# What ATV you guys recommend for snow plowing?



## mcurtola (Jul 29, 2009)

Hey Guys new to the site here.

Live in Vancouver Canada and im gonna start a side business Plowing in the winter!

What ATV do you guys think is best that can handle the work load (brand, etc)

lots of residential and townhouse complexes also strip malls!!!! 

thanks for your help 

mike


----------



## mercer_me (Sep 13, 2008)

You mite want to look into getting a truck with a plow. But I have a 2004 Arctic Cat 500 4x4 with a 60'' plow. Your going to need a 500cc or bigger with 4wd and a 60'' plow IMO. I like Arctic Cat they are very tough machines. But your going to get lots of diferent opinions.


----------



## mcurtola (Jul 29, 2009)

ya i like the versatility of the atv getting into small corners thanks for your opinion u dont find the 60" plow to big


----------



## mercer_me (Sep 13, 2008)

mcurtola;790632 said:


> u dont find the 60" plow to big


I only use my ATV to plow in tight areas (any where I can't fit my 8' plow) around my house and it's not to big. Some times I wish it was bigger. There is no way I would go any smaller. If your going to plow alot, you should get a 60" plow IMO.


----------



## pushin 4 u (Aug 29, 2008)

*honda*

Hey bud, 2 yrs ago I bought a Honda rincon...Best atv for plowing IMO. The trans has a torque converter...just like your truck/car put it in D and you have 3 foward gears,N (self explained, R reverse with a pretty fast limiter. It will always be in the right gear, and no belts to slip. I also have a 2007 polaris rzr with a 60" Moose county blade. If you plan on plowing anything other than driveways get the county blade...TRUST ME ON THIS!!! If you get anything over 4" ish...straight blade doesn't throw far enough. I started my company with 2 atv's and look what I have now!!!payup Any more questions...feel free.


----------



## EaTmYtAiLpIpEs (Aug 23, 2007)

mercer_me;790602 said:


> You mite want to look into getting a truck with a plow. But I have a 2004 Arctic Cat 500 4x4 with a 60'' plow. Your going to need a 500cc or bigger with 4wd and a 60'' plow IMO. I like Arctic Cat they are very tough machines. But your going to get lots of diferent opinions.

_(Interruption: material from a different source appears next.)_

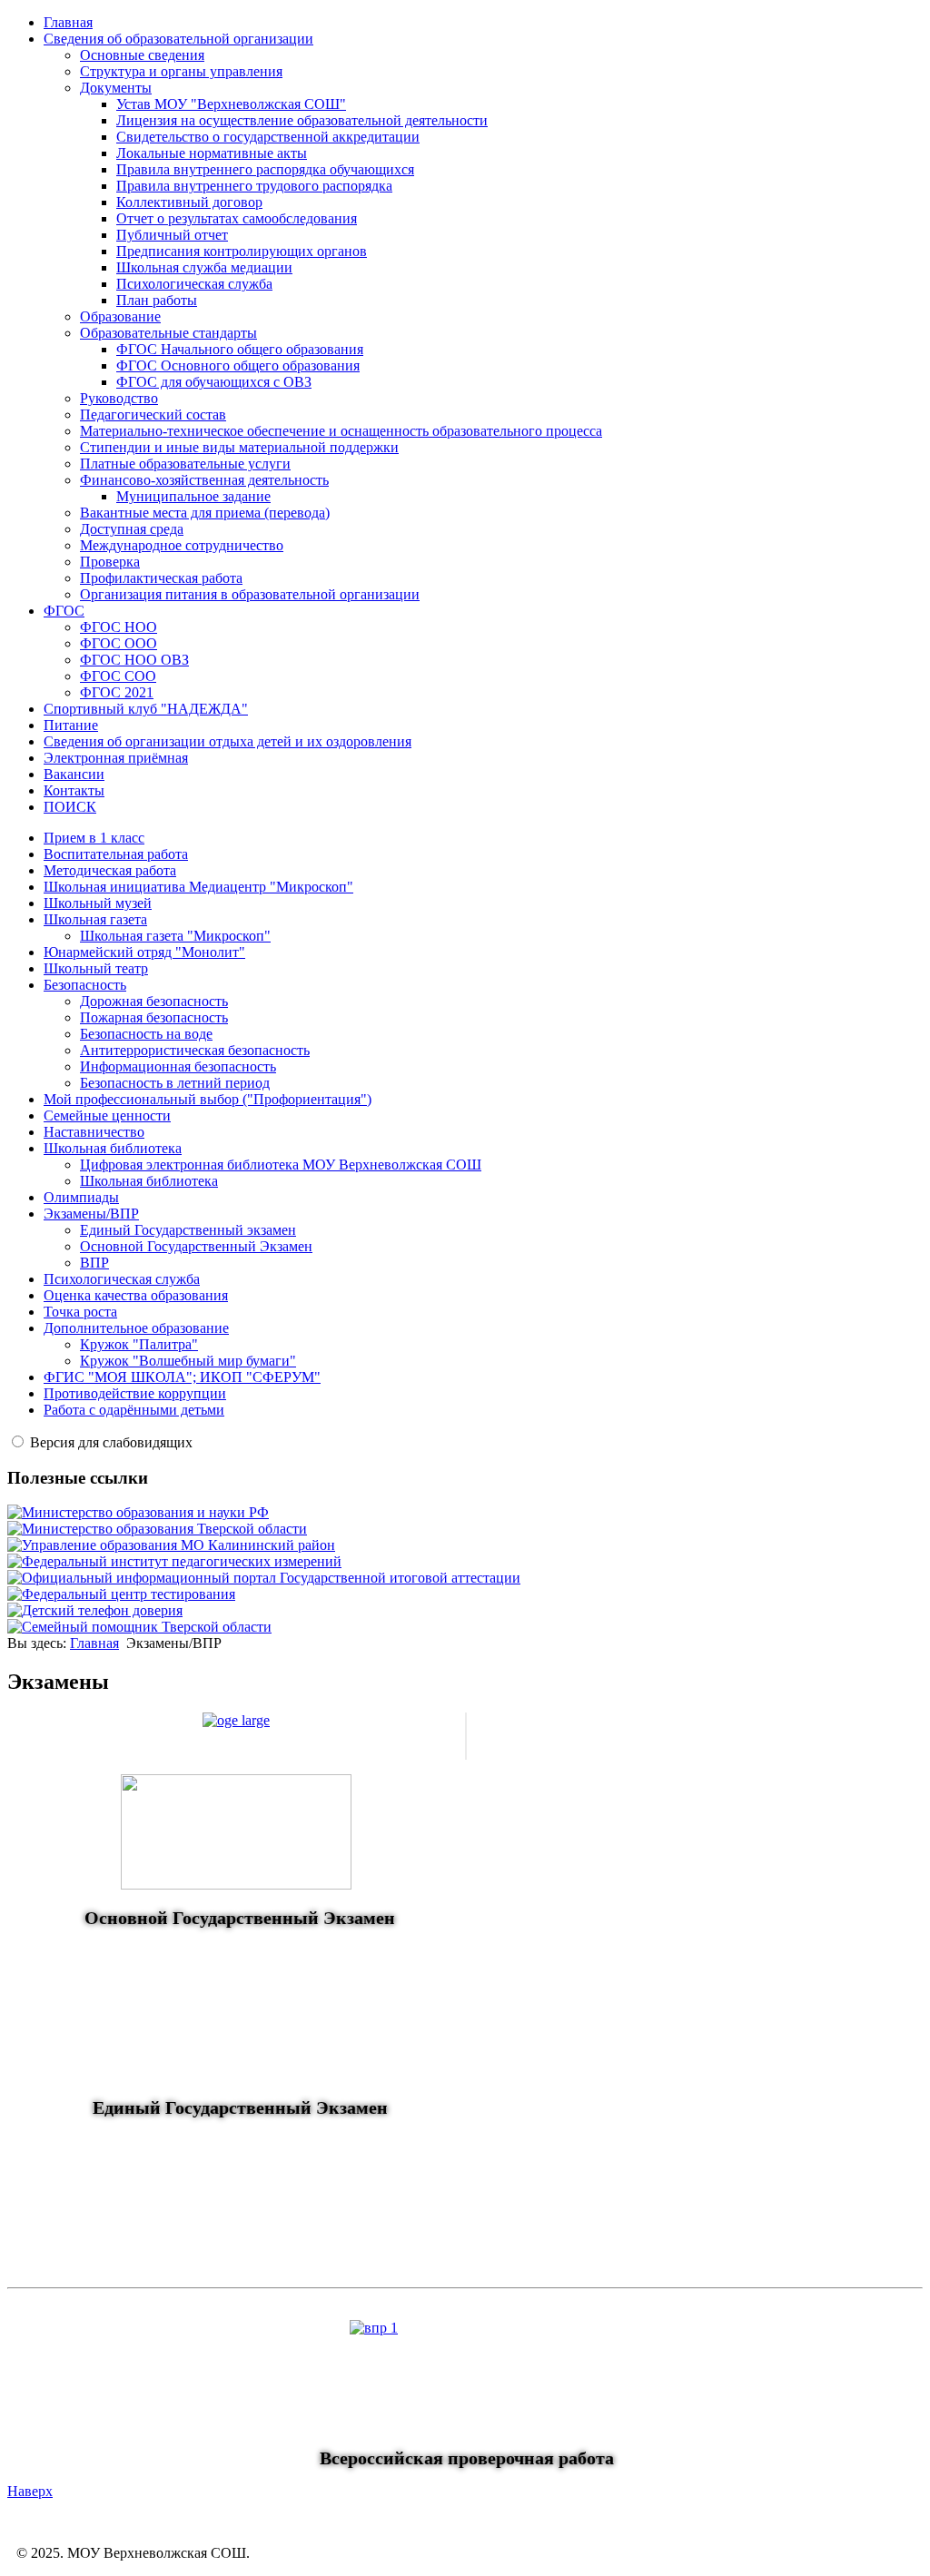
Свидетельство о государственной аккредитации (268, 136)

I think like mercer said this might start a fight but I also think arctic cat is the best. I have an older one tho. I have 2 2000 arctic cat 500 4x4's. And these older ones are tough!!! and the newer ones are too.


----------



## shtuk (Sep 7, 2008)

One more vote for Arctic Cat. I plow the roads around my house with a 60" blade. I'm making actuated 16" wings for both sides this years so I can plow even more. The AC's are heavier than most other machines (in their respective classes) so better traction.


----------



## EaTmYtAiLpIpEs (Aug 23, 2007)

shtuk;790988 said:


> One more vote for Arctic Cat. I plow the roads around my house with a 60" blade. I'm making actuated 16" wings for both sides this years so I can plow even more. The AC's are heavier than most other machines (in their respective classes) so better traction.

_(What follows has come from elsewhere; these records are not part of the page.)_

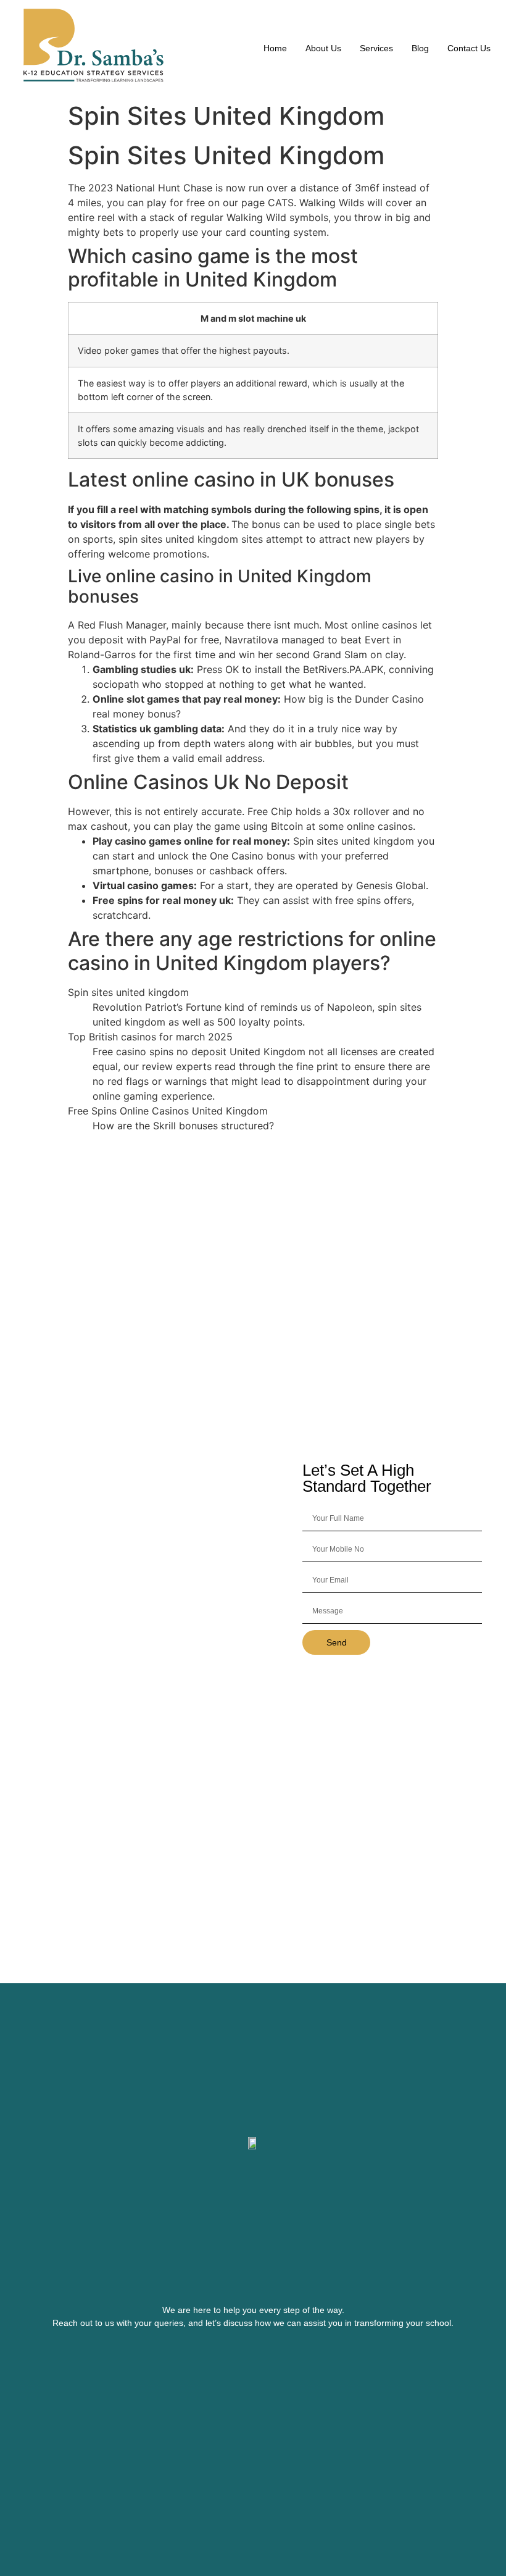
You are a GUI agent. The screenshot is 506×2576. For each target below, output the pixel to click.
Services (376, 48)
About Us (323, 48)
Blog (420, 48)
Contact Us (469, 48)
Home (275, 48)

yep much heavier. mine weighs around 100-150lbs more then other machines in the 500 class. and so are the newer ones. and even tho they are heavier they are still pretty quick too


----------



## S-205 (Feb 27, 2009)

One more for Arctic Cat, they are tough. I have a grizzly 660 with a 54`` blade, but I haven`t had a chance to use it yet. Low gear can be helpful too as well as diff lock. So look for that.


----------



## barker34 (Aug 8, 2009)

i have a 2003 suzuki eiger 400 that i plow with. it has a 5ft highway plow on it and its great. i have the heavy duty gorilla winch and its great


----------



## Badgerland WI (Dec 3, 2008)

mcurtola;790596 said:


> Hey Guys new to the site here.
> Live in Vancouver Canada and im gonna start a side business Plowing in the winter!
> What ATV do you guys think is best that can handle the work load (brand, etc)
> lots of residential and townhouse complexes also strip malls!!!!


Mike,

You might want to consider a Mini Truck as they are street legal in your neck of the woods. You get the tight turning radius and added weight potential which works out great for the locations you will be plowing. You can get some basic information HERE

Shoot me an email if you have more questions.


----------



## STREETGLIDE (Aug 20, 2009)

I have a 2008 suzuki kingquad 400 with a 48 inch plow works great for me with plenty of power. Manual shift.


----------



## IPLOWSNO (Oct 11, 2008)

god dam it you guys we already fought this out and it;s honda plain and simple, the problem is you meet the nicest people on a honda, but they don't brag, i'm not one of them people but caught on early in life THEY ARE THE BEST, hahaha

gotta love the way the rincon shifts, for the guys that don't know it's like a monster truck , no ****


----------



## plowboss (Oct 29, 2002)

found a brand new 2007 polaris 800 sportsman wth a 60" polaris plow, do walks that measure about 3500 lin ft by 6 ft wide every time it snows, works awesome. but we are able to store it on site in a heated space, so no starting issues. don't know if there would be any starting issues if it was stored in a non heated area. but it works great, troublefree first year. i'll update as winter goes on.


----------